(What is required) The lines to return are those from the line holding "The width and" through the last line of the entries below, both included, written exactly and without pictures.

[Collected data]
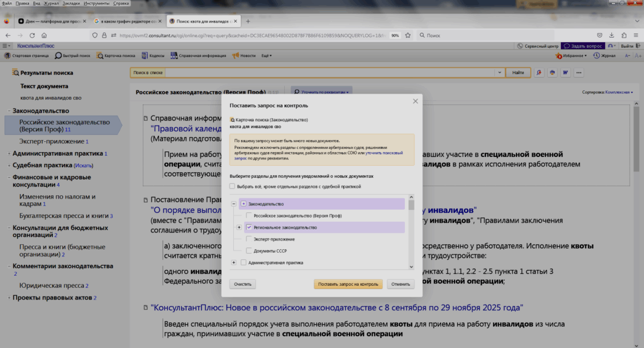The height and width of the screenshot is (348, 644).
Task: Uncheck the Региональное законодательство checkbox
Action: [249, 227]
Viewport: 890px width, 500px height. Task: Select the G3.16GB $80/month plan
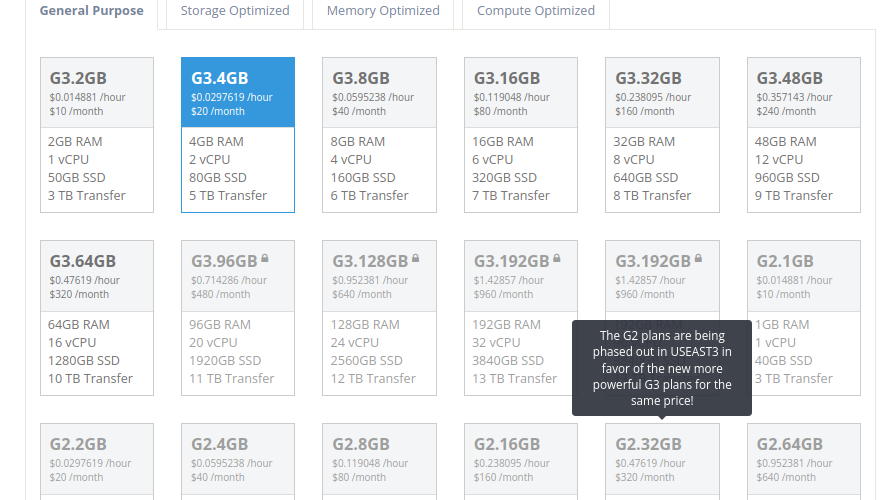(520, 135)
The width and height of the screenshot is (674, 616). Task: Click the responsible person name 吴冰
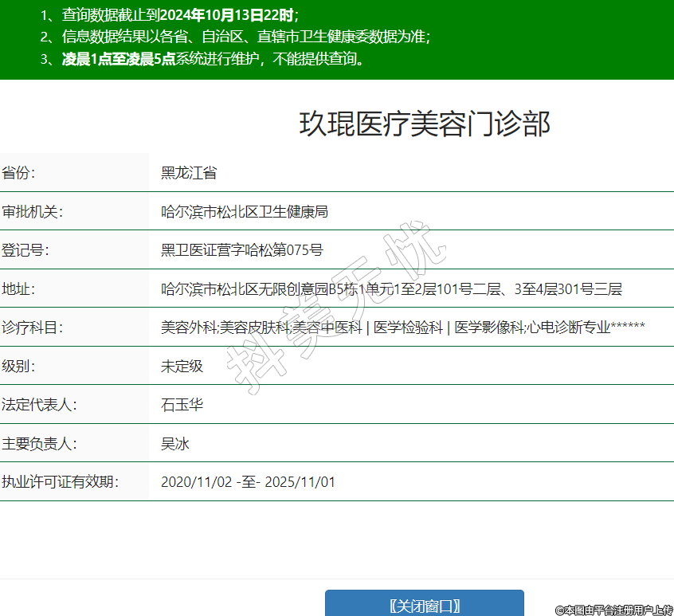coord(175,444)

(Task answer)
The width and height of the screenshot is (674, 616). Task: Click the responsible person name 吴冰
coord(175,444)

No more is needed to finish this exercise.